Николай Николаевич взял у нее книжку, перевернул мизинцем страницу.
— Г-хм… Да, стихи не чеканные… Но рядом, Валечка, есть недурные строки. А иногда попадается просто хорошая. Почему не обрадоваться даже одной хорошей строке?
— Нет уж, спасибо! Я продам бракованную рубаху, скроенную шиворот-навыворот, и скажу: в ней есть отдельные хорошие ниточки! Вы обрадуетесь?
Валечка в гневе заломила подрисованную бровь, смотрела негодующе.
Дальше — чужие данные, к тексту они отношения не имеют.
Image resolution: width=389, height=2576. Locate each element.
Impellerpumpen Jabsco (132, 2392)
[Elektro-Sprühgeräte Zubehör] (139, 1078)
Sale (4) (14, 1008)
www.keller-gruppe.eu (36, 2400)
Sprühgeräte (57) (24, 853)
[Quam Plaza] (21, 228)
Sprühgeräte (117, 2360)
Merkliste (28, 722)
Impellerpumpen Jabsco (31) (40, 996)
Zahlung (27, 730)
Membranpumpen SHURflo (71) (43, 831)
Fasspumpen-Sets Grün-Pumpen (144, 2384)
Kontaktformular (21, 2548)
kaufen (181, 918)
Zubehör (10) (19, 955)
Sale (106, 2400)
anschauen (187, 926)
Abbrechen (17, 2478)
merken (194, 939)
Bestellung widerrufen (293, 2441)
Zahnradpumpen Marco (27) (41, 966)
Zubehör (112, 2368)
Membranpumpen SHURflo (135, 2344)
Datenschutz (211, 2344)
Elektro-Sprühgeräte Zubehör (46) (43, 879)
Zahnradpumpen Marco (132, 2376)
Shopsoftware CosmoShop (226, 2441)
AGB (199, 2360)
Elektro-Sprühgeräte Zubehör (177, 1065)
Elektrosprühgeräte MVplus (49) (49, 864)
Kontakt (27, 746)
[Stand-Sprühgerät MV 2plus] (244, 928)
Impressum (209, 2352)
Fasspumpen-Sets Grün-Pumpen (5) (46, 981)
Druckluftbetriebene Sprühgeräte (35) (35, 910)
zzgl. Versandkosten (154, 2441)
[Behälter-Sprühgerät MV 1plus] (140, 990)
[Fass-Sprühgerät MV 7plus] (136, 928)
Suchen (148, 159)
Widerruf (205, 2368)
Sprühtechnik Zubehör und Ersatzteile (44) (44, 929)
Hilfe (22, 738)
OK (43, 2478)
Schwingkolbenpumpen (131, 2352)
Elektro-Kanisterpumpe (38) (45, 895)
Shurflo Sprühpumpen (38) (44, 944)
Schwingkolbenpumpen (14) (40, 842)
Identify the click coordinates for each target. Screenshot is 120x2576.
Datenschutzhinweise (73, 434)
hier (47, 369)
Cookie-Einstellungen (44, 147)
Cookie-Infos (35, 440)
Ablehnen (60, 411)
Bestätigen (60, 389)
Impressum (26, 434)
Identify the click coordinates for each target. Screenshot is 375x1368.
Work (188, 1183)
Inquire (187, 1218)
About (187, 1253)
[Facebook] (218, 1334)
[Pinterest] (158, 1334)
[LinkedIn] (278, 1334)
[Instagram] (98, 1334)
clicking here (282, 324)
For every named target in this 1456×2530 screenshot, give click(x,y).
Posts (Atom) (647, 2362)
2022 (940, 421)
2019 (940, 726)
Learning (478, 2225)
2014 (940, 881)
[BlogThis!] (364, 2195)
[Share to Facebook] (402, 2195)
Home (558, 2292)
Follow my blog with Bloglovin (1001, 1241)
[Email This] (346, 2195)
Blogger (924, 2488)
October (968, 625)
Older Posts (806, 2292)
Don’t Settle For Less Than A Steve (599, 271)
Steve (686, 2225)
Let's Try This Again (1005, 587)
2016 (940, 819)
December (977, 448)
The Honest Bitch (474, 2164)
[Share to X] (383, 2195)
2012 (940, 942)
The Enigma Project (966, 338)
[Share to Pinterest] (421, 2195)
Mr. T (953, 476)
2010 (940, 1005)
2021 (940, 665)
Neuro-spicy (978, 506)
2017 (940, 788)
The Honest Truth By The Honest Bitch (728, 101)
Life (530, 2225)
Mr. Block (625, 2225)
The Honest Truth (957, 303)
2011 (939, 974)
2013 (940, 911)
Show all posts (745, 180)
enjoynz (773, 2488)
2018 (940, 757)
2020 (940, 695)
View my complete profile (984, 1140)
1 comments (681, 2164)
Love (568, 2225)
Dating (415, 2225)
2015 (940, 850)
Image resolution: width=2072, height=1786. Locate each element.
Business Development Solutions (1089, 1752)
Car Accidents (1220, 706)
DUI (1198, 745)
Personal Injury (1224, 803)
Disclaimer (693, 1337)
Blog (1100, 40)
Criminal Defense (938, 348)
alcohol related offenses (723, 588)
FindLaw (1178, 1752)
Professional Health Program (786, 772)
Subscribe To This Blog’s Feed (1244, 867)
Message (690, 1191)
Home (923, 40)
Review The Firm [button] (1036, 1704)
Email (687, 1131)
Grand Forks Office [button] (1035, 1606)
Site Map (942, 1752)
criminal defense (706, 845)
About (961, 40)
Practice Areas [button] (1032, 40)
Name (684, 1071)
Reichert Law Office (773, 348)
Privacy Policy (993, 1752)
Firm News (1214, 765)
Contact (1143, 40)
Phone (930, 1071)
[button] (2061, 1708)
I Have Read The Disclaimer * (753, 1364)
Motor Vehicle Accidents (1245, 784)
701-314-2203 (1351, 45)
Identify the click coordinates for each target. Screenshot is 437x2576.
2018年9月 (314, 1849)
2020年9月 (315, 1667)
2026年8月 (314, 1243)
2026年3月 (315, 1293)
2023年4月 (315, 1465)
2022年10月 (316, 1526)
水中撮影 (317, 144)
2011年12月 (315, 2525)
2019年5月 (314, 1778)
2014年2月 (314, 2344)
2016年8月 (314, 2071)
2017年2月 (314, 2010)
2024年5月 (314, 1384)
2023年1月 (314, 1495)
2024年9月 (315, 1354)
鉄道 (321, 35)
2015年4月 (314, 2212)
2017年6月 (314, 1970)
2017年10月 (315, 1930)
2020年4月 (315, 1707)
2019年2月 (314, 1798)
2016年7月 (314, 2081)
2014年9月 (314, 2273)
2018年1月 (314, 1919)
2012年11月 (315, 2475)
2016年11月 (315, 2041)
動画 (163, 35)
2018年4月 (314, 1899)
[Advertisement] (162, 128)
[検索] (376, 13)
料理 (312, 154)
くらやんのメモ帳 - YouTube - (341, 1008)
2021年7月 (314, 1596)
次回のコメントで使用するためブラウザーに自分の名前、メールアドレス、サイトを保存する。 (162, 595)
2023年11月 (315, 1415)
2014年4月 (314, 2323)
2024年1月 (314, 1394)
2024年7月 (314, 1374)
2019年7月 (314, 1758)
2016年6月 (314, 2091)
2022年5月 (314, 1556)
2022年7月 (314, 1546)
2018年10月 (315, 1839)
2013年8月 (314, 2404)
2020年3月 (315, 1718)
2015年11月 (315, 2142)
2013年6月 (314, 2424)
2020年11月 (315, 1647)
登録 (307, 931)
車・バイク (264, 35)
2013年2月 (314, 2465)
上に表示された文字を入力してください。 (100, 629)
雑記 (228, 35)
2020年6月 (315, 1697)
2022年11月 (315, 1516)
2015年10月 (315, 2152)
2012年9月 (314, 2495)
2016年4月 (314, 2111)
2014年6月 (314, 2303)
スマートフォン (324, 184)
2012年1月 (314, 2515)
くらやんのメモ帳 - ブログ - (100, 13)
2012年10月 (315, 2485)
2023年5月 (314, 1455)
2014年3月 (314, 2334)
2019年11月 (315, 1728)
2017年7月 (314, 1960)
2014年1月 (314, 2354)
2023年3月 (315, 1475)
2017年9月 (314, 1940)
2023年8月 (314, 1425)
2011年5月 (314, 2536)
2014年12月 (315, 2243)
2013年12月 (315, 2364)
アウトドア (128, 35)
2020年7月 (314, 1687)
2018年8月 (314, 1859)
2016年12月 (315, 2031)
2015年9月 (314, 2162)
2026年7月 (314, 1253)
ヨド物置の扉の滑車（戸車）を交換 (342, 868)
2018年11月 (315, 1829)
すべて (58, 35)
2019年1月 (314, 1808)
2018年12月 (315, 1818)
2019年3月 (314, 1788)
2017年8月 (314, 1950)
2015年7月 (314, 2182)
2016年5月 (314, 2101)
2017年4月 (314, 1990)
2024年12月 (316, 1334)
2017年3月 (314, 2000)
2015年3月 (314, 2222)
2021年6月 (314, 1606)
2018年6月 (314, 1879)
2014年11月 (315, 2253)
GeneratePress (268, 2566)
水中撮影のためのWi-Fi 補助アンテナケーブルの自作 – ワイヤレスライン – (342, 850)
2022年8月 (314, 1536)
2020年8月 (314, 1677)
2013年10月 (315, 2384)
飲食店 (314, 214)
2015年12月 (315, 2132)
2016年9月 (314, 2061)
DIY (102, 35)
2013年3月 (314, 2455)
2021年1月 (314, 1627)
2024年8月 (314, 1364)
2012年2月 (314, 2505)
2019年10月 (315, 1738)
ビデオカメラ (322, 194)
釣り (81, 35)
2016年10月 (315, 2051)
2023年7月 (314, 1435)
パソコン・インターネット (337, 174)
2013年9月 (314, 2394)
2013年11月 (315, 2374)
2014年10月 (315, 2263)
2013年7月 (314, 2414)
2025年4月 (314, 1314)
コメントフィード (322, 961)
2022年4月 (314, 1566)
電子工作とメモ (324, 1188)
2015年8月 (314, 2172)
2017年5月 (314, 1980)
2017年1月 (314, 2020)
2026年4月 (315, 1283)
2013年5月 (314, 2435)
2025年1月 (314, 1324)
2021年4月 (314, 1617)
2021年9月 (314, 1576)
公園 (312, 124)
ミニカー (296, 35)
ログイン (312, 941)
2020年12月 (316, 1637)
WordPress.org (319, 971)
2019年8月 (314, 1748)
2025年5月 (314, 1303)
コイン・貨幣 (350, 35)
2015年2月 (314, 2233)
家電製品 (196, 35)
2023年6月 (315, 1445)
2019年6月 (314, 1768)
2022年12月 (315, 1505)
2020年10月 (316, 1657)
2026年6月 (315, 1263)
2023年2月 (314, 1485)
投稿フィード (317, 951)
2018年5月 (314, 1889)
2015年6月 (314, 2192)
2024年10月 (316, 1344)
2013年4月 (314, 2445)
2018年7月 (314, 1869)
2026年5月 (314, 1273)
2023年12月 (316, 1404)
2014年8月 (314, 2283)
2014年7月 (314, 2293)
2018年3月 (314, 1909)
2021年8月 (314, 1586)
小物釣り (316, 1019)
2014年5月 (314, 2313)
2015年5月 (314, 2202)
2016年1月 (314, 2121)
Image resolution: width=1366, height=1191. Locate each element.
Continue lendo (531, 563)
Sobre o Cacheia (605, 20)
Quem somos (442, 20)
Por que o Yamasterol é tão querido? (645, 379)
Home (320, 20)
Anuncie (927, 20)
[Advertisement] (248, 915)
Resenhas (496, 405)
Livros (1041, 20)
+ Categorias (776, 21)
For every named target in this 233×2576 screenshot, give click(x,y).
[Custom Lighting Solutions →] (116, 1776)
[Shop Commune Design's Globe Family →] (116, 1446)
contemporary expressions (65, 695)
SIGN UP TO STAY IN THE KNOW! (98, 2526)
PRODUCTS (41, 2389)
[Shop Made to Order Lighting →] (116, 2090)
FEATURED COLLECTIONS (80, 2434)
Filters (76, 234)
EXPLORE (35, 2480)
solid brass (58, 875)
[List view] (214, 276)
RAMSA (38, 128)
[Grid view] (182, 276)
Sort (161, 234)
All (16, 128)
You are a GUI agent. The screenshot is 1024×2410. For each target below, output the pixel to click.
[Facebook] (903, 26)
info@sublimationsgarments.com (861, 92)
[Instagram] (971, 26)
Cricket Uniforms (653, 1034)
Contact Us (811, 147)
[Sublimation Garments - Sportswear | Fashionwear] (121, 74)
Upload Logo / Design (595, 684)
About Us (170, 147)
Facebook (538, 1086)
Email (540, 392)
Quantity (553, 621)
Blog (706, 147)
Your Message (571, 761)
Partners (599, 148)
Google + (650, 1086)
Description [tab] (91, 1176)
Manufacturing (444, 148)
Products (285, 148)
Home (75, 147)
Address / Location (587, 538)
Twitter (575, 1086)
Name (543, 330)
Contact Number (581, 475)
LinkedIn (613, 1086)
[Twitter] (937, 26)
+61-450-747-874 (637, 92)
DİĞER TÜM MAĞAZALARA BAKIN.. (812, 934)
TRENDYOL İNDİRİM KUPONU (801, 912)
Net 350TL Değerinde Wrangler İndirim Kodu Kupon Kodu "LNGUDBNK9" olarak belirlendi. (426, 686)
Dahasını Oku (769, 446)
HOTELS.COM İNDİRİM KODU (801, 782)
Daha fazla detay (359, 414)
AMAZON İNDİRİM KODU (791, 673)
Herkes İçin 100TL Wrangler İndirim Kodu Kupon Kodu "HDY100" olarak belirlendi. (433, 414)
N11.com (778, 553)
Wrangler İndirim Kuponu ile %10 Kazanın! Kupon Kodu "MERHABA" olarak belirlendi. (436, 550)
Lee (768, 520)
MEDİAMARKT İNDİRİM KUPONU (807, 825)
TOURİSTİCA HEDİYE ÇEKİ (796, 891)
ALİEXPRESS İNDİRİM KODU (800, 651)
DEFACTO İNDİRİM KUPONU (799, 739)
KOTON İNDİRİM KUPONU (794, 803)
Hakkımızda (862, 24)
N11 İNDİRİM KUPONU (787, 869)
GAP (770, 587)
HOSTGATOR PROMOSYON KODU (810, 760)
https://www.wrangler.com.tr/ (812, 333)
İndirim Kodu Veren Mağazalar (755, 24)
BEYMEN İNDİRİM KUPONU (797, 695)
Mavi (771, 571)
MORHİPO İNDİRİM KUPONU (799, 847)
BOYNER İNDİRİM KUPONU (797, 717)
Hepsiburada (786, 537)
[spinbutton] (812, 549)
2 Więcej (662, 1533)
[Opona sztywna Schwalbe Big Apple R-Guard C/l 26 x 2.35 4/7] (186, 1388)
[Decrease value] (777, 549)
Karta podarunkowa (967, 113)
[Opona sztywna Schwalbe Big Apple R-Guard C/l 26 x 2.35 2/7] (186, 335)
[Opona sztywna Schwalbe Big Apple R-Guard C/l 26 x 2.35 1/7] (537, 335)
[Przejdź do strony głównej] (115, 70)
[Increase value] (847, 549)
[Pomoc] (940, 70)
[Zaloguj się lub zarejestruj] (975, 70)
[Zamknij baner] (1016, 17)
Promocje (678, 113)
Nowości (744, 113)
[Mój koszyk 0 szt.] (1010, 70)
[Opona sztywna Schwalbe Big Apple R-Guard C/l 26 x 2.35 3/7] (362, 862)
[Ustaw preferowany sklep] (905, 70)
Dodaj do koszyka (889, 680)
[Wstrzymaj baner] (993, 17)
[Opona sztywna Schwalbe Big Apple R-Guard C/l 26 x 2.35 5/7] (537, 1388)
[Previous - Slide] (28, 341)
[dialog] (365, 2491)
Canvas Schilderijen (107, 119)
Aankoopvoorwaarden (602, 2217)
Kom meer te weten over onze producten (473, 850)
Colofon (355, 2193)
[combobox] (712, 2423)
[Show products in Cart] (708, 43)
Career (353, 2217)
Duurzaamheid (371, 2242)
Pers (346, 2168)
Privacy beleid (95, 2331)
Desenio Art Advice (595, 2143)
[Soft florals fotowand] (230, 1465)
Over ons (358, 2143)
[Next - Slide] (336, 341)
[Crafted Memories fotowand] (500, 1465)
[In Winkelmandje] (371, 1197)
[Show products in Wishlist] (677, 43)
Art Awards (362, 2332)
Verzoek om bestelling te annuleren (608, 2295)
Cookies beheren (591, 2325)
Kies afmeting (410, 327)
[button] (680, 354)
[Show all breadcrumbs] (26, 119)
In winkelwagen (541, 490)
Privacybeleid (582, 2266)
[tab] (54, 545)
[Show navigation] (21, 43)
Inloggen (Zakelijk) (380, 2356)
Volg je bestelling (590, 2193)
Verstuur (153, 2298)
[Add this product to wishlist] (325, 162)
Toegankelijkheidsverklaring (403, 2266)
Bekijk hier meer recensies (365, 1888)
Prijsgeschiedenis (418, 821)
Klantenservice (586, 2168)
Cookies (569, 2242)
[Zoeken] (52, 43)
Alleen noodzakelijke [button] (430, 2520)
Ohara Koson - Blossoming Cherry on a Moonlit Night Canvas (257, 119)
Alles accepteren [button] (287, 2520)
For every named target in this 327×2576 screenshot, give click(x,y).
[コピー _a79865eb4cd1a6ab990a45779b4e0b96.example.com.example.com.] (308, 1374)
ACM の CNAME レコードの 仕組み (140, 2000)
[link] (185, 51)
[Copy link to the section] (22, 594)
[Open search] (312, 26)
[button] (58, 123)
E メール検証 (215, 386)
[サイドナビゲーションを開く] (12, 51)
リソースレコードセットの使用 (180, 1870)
Николай Николаевич деликатно сказал:
— Есть разница, Валечка, между поэзией и… г-хм… изделиями легкой промышленности.
— Везде требуется качество! Прежде всего качество!
— Разумеется, Валечка. Но стихи… как бы это выразиться, г-хм… они живые. Их надо воспринимать как нечто одушевленное. Вот вы встретили ребенка, у него удивительные синие глаза. Кажется — мелкая деталь, правда? Но это же прекрасно…
Николай Николаевич улыбнулся продавщице, забрал свои покупки и зашаркал к выходу, останавливаясь почти у каждого прилавка.
Продавщица не сразу очнулась от задумчивости, когда к прилавку подбежал — щеки бледные от волнения, кепочка набекрень — Алексей Петухов.
— Девушка!!! Поступила к вам книга под названием «Ступеньки»?
— Нет.
— Стихи! Такой сборничек! «Сту-пень-ки»!
— Я же вам говорю, что никаких «Ступенек» нет.
— А мне позвонили, что уже поступила в продажу! Вы проверьте, девушка!
Петухов алчущим взглядом ощупывал прилавок; названия путались, буквы двоились и прыгали у него в глазах.
— Да вот же она!!! — Рука Петухова дернулась и схватила маленькую, в неброском переплете книжицу.
— Ах, эта, — сказала продавщица. — Простите, я не расслышала название. Да, сегодня получили. Будете брать?
— Беру! Выписывайте!
— Восемь копеек, прямо в кассу.
— Но мне требуется много экземпляров!
— Сколько же?
— Все, сколько есть в магазине! — выпалил Петухов.
— То есть как это все?!
— Я хочу купить все до единой! Всю партию, которую завезли!
— Подождите, гражданин. А если у нас — пятьсот штук? Тысяча? Я не знаю, сколько их привезли!
— Пускай будет тысяча! Беру! Выписывайте чек!..
Продавщица была ошарашена. Впервые в ее практике встретился человек, делающий такие закупки.
— Простите… вы от какой-нибудь организации? Берете по безналичному расчету?
— Нет, — сказал Петухов. — За наличный! Плачу сразу!
— Не знаю, разрешается ли отпускать столько книг в одни руки. Я должна навести справки.
— Девушка, да какая вам разница?! — взмолился Петухов. — Это же не дефицитный товар! Не автомобиль «жигули»! Очередь тут не выстроится, можете мне поверить!
— Я все-таки должна навести справки. Подождите немного. Скоро придет заведующая, она даст указание.
— А без заведующей нельзя?
— Потерпите несколько минут, гражданин. Ведь книжку-то не раскупят, правда же?
Петухов отступил от прилавка, поискал глазами какое-нибудь укромное место. Ему не хотелось торчать у всех на виду. Он зашел за бетонную колонну, привалился к ней плечом. Невидяще уставился на портреты классиков, украшавшие стену.
Лев Толстой — с бородою до пояса, юный Лермонтов, мечтательный Пушкин свысока смотрели на Петухова. Казалось, они сдерживают усмешечку, все понимая.
Петухов дернул плечом и отвернулся от классиков.
А в этот момент к поэтическому отделу подошли две старшеклассницы. У обеих колотились по длинным ногам портфели, у обеих сверкали модные очки, похожие на автомобильные фары.
— Вознесенский на пластинке есть?
— Кончился, — сказала продавщица.
— А Евтушенко?
— Кончился.
Школьницы одинаковым жестом поправили очки.
— А что же у вас есть-то?!
— Петухов сегодня поступил, — сказала продавщица. — Сборник «Ступеньки», восемь копеек. Не желаете?
Петухов, стоя за колонной, услышал эти слова. И увидел, как продавщица взяла с прилавка маленькую книжечку.
Старшеклассницы склонились, разглядывая обложку.